## [ACTION ITEM]
At the line containing "Viewport: 1008px width, 1188px", begin an exact copy, and continue through the last line of the entries below. Leave out any pictures.

[Stored data]
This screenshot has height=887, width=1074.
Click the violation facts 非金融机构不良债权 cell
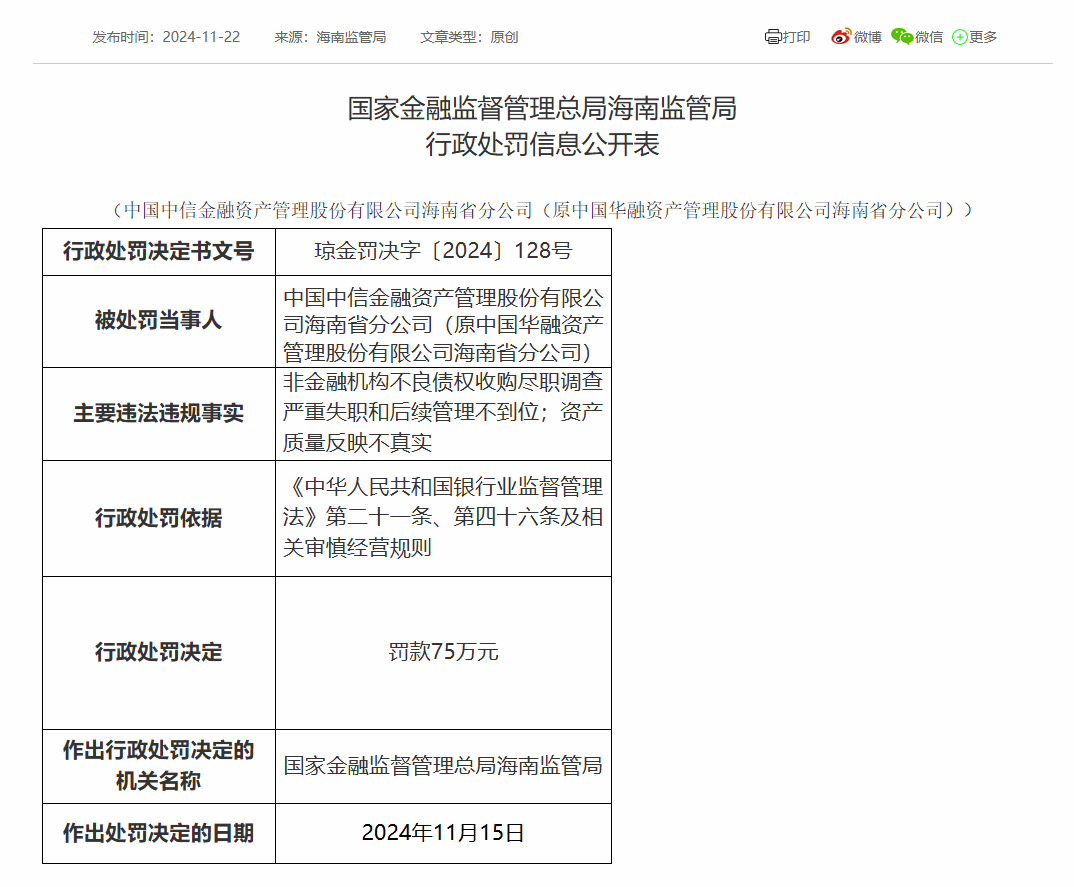[443, 412]
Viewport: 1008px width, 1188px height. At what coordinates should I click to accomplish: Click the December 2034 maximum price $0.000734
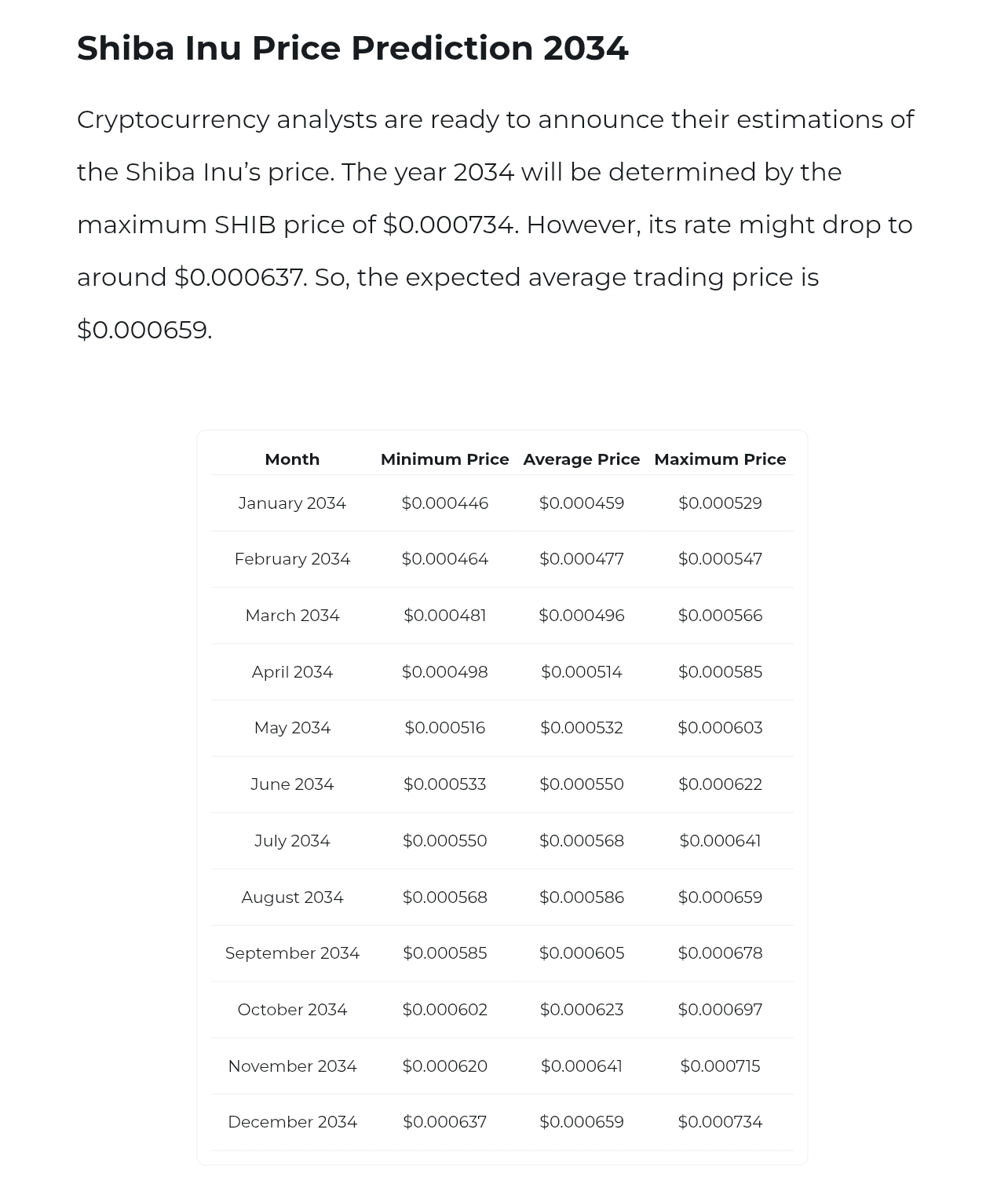(720, 1122)
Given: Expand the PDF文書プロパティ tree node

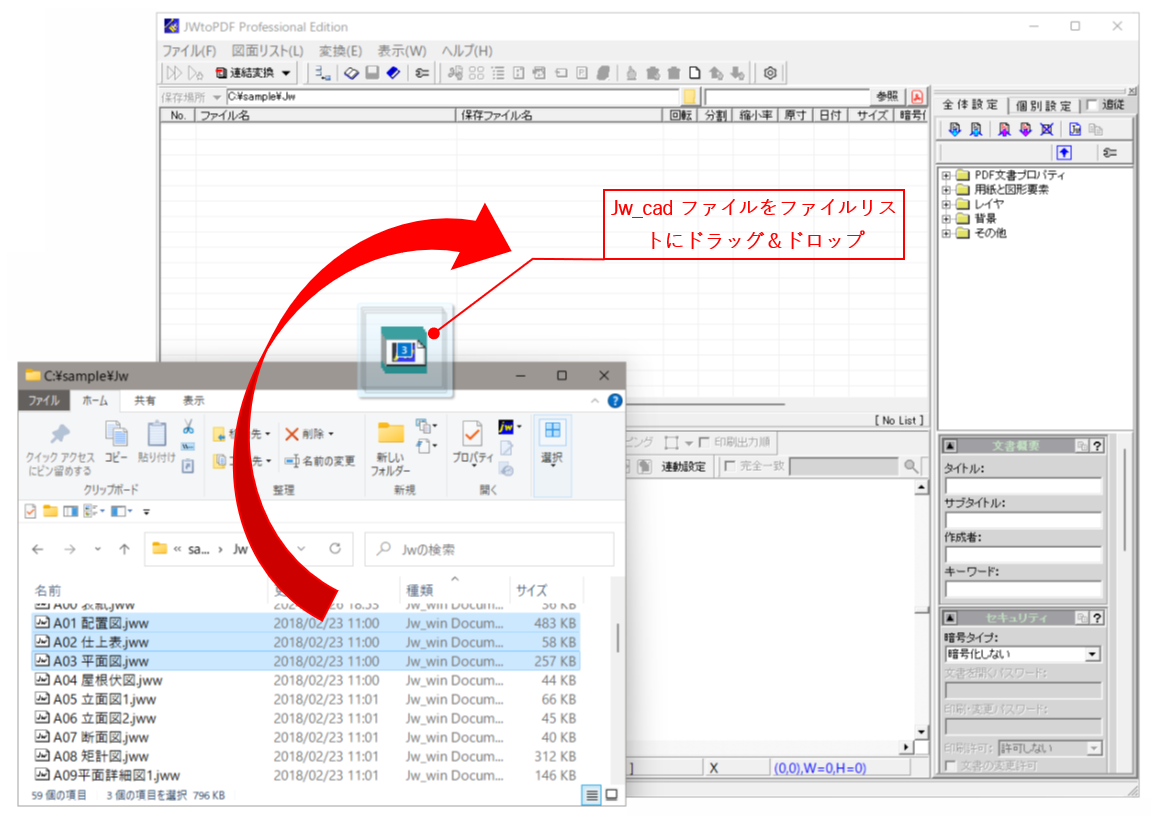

## [YOUR SOLUTION]
Viewport: 1008px width, 1188px height. At what coordinates should I click to accomplish: Click the December 2034 maximum price $0.000734
(720, 1122)
Given: Expand the PDF文書プロパティ tree node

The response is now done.